Cette deuxième question conduit directement à la question des arrangements institutionnels et des incitations spécifiques nécessaires pour l'administration des biens et des services.

En ce qui concerne la première question, trois «publics» ou «parties prenantes» ont été identifiés: les éleveurs, qui exploitent les terres du bassin versant; la compagnie nationale d'électricité, qui représente au moins en théorie les intérêts des consommateurs d'hydroélectricité du pays; et les éventuels utilisateurs du carbone.

Le tableau 3 présente les conclusions de l'étude CREED, en ce qui concerne l'efficacité des mesures proposées pour inciter les trois parties prenantes à participer à l'administration de ces externalités. Le tableau indique si la mise en œuvre des mesures est compatible avec les incitations de type privé ou si un arrangement institutionnel est nécessaire pour garantir l'administration conjointe de l'éventail des biens et des services du bassin versant, par les trois parties prenantes.

Il ressort de l'analyse que la participation des trois groupes varie en fonction des mesures, comme indiqué dans la colonne quatre, qui montre le degré de coopération entre les parties prenantes. On peut déduire du tableau que les producteurs, agissant seuls ou en commun avec la compagnie d'électricité, pourraient améliorer considérablement leurs performances. L'incorporation d'acteurs internationaux intéressés par la fixation du carbone produirait des gains supplémentaires.

La dernière question concerne les mécanismes nécessaires pour donner aux parties prenantes les moyens d'administrer comme il convient les mesures proposées. À ce propos, l'étude CREED recommande la mise en place d'un système à deux voies d'appel d'offres public sous pli scellé pour l'allocation des arrangements contractuels, dans le cadre duquel les producteurs conviendraient de promouvoir des améliorations de la gestion en échange de transferts de ressources compensatoires.

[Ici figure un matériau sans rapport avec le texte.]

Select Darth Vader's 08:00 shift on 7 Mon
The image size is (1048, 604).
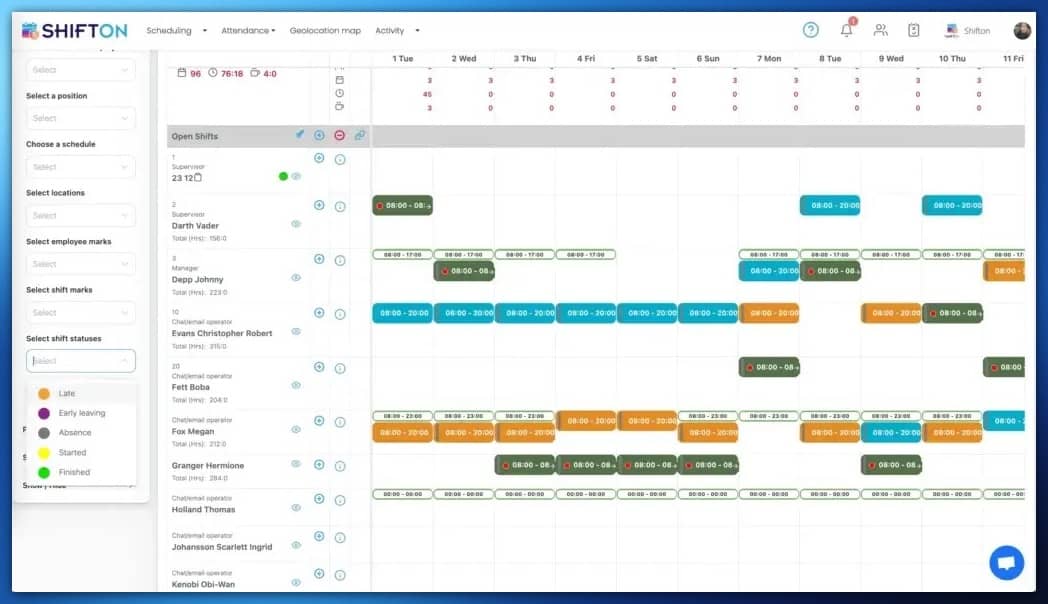[x=830, y=205]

L'«armature» juridique nécessaire pour mettre au point un arrangement institutionnel de ce type déborde le cadre de l'étude CREED et du présent article, mais il est important de signaler la nécessité d'examiner les possibilités de coordination de la législation internationale, nationale et locale, aux niveaux opérationnel et de l'action collective, et peut-être même dans le contexte constitutionnel (Kiser et Ostrom, 1982; Ostrom, Gardner et Walker, 1994). Pour complexe qu'elle soit, cette analyse est extrêmement importante pour mettre au point des systèmes d'autogestion efficaces, équitables et durables, non seulement pour les bassins versants, mais pour d'autres aspects essentiels de la société.

CONCLUSIONS

L'étude de cas sur la gestion des bassins versants au Costa Rica démontre les possibilités d'application de l'approche polycentriste tant au plan analytique que normatif, et débouche sur la question finale - encore sans réponse - qui est de savoir s'il existe un potentiel d'autogestion dans le pays, en ce qui concerne les bassins versants.

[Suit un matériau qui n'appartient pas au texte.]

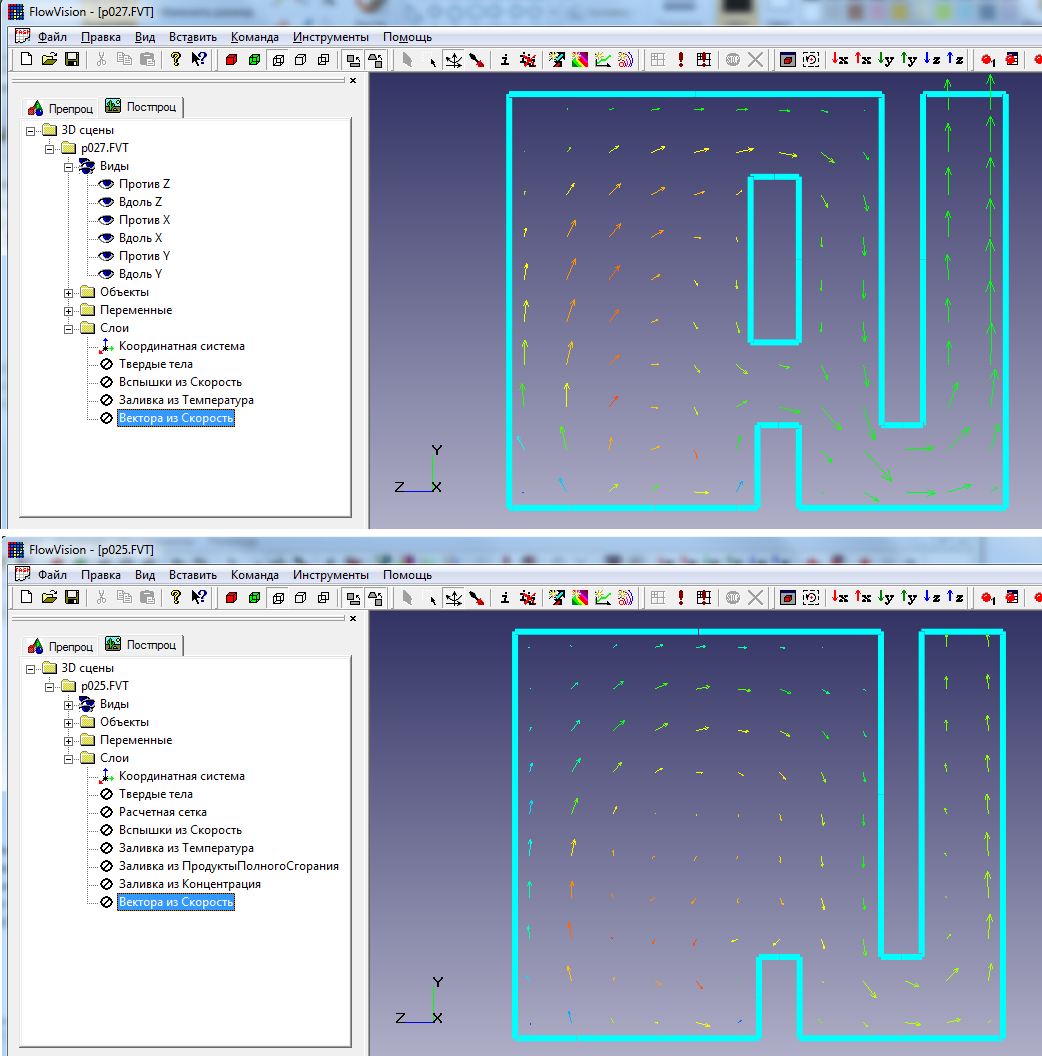This screenshot has height=1056, width=1042.
Task: Click the red exclamation mark icon in p027 toolbar
Action: tap(681, 60)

L'axe pluraliste est enrichi par une approche orientée vers les fondements éthiques et politiques du polycentrisme. Le principe philosophique du numéro d'Unasylva sur le pluralisme, qui appelle à la responsabilisation, à l'autonomie, à la séparation des pouvoirs et à un système de vérifications et d'équilibrages, reste parfaitement explicite dans l'approche polycentriste d'Ostrom et de ses collaborateurs.

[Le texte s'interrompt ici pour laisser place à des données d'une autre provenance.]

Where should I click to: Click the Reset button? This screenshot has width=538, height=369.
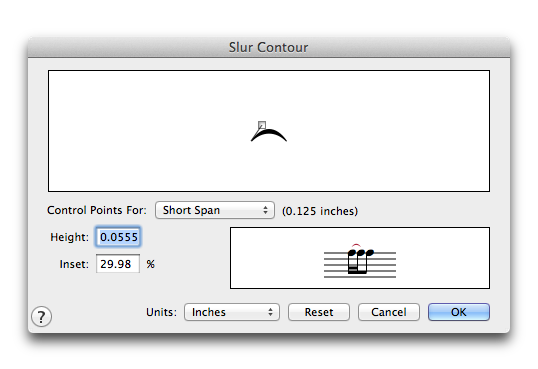pos(319,312)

Pour passer d'une approche réactive à une attitude proactive, les incitations nécessaires pour «instaurer et renforcer des relations juridiques, réglementaires et économiques appropriées entre les communautés locales, les institutions gouvernementales officielles et, dans certains cas, des entreprises commerciales» (Lynch, 1998) sont à l'évidence d'une importance cruciale. L'intérêt pour le renforcement des capacités institutionnelles locales témoigne de l'importance stratégique du niveau constitutionnel pour l'établissement d'un système politique polycentriste. Du point de vue d'Ostrom et de ses collaborateurs, cela est la clé de la reconnaissance des pouvoirs juridictionnels et fiscaux des organes locaux intervenant dans l'administration publique.